Wie erwartet, fanden die Forschenden bei all jenen, die generell übermäßig viel Stress erlebten, eher erhöhte Konzentrationen von Biomarkern im Blut. Bei ihnen lag die Wahrscheinlichkeit, zur Hoch-Risiko-Kategorie zu zählen, im Vergleich zu wenig oder moderat belasteten Probanden um gut 60 Prozent höher. Häufig summierten sich mehrere Stressfaktoren: Wer etwa aufgrund einer Behinderung in seinem sozialen Leben eingeschränkt ist und dann noch einen geliebten Menschen verliert, ist demnach erst recht gefährdet, gesundheitliche Probleme zu entwickeln. 

Finanzieller Stress mit vielfältigen Auswirkungen

Überraschenderweise beeinflusste jedoch ein Faktor deutlich stärker als andere das Krankheitsrisiko: finanzieller Druck.

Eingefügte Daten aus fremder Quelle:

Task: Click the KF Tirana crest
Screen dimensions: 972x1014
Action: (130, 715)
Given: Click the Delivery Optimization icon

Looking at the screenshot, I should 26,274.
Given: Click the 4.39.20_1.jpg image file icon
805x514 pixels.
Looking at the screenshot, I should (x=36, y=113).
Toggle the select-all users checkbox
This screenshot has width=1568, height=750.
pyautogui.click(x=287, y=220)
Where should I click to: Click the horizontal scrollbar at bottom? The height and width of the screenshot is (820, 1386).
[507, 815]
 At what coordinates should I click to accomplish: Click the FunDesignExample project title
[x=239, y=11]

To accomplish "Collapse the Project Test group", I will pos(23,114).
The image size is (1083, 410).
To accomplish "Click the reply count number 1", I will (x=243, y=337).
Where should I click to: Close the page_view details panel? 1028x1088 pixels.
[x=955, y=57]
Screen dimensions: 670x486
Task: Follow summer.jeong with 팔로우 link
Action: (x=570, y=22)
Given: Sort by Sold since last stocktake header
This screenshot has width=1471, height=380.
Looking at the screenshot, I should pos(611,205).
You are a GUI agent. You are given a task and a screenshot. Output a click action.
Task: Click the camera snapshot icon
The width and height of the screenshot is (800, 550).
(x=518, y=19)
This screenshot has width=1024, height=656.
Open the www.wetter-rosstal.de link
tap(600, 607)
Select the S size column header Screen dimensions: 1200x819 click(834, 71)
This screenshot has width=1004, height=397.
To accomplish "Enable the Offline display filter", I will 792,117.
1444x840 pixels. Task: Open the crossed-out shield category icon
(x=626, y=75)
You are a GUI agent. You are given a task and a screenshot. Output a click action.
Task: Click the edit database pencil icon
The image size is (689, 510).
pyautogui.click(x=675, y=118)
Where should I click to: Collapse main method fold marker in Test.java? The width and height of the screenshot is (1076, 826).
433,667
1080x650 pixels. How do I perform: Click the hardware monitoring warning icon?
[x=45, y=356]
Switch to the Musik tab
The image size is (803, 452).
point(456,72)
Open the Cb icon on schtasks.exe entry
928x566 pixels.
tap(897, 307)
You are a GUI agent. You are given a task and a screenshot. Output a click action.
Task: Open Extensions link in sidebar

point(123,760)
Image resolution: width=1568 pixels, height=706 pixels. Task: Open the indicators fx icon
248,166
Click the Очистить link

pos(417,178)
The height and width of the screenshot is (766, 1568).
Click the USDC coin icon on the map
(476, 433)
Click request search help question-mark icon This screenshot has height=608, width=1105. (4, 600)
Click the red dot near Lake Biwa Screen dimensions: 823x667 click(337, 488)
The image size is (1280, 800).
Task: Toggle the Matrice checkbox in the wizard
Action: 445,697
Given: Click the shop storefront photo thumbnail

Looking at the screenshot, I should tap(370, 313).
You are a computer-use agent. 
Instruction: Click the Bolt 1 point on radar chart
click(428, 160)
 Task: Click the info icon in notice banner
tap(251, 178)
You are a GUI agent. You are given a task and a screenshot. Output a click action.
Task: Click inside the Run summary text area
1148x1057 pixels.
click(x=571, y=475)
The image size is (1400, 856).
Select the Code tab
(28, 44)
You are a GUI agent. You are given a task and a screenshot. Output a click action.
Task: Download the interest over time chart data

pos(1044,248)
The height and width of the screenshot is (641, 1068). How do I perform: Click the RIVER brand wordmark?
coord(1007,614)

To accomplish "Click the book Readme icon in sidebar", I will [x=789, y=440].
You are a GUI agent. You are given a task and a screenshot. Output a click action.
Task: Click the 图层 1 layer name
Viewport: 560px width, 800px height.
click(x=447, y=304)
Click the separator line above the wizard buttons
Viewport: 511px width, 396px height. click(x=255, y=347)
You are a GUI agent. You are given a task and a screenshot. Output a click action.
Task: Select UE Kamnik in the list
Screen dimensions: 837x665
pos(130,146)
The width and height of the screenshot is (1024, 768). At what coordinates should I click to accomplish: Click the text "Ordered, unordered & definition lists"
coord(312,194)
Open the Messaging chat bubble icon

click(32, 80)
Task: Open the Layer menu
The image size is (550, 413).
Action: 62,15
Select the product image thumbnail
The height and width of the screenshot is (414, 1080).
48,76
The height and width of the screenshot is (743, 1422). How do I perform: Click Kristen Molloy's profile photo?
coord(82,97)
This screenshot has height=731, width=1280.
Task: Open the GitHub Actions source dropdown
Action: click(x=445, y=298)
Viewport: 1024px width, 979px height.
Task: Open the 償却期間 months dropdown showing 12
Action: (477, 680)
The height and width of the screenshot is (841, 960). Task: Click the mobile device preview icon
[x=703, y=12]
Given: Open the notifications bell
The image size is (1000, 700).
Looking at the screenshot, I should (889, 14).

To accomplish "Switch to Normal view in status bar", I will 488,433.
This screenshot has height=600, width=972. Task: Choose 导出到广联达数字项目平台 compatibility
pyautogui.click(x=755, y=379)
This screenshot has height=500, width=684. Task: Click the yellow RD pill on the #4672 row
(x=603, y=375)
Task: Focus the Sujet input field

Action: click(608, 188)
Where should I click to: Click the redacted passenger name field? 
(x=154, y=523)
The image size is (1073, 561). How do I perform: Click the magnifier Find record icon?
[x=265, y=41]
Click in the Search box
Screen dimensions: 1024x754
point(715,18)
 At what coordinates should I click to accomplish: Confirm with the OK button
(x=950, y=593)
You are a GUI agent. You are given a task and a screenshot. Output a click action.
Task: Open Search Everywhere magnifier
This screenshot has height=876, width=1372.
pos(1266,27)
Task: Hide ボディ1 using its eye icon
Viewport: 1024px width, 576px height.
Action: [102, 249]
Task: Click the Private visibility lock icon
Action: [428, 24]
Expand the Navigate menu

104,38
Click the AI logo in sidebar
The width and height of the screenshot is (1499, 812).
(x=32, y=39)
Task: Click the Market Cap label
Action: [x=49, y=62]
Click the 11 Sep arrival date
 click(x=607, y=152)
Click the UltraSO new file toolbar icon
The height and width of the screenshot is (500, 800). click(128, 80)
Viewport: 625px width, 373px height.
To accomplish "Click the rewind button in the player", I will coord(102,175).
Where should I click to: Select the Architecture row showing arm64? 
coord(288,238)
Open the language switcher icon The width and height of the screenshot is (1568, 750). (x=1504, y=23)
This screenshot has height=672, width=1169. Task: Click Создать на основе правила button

Selbst bei Personen, die sonst über keine weiteren Sorgen klagten, verschärfte dieser eine Aspekt das Risikoprofil überdurchschnittlich stark. Das könnte laut Studienautoren daran liegen, dass monetärer Stress gleich mehrere Bereiche unseres Lebens negativ beeinflusst, zu familiären Konflikten, sozialer Ausgrenzung und sogar zu Hunger oder Obdachlosigkeit führen kann.

Platz zwei der ungünstigsten Stressoren belegt gemäß Studie die Trauer um den Tod eines nahen Menschen, Platz drei die psychische Belastung, die mit einer längeren Krankheit verbunden ist. Eine eigene Behinderung, ein pflegebedürftiger Angehöriger und selbst eine Scheidung stachen dagegen nicht heraus – so sehr diese Belastungen natürlich ihrerseits gesundheitliche Probleme verursachen können. 

Weitere Forschung nötig

Die Wissenschaftler betonen zwar, dass das Level bestimmter Stoffe im Blut erstmal nur ein Indikator für das Krankheitsrisiko eines Menschen darstellt – und keine feste Prognose ist. Doch die Tatsache, dass unsere mentale Verfassung gravierende Auswirkungen auf die Biologie des Körpers hat, findet sich in ihren Daten eindrucksvoll bestätigt. Nicht zuletzt unterstreichen die Ergebnisse einmal mehr, welche schweren Folgen es haben kann, wenn Menschen in existenzieller Not leben. Wo das Geld ständig knapp ist, so ließe sich ein Resultat der Untersuchung deuten, leiden sie ganzheitlich.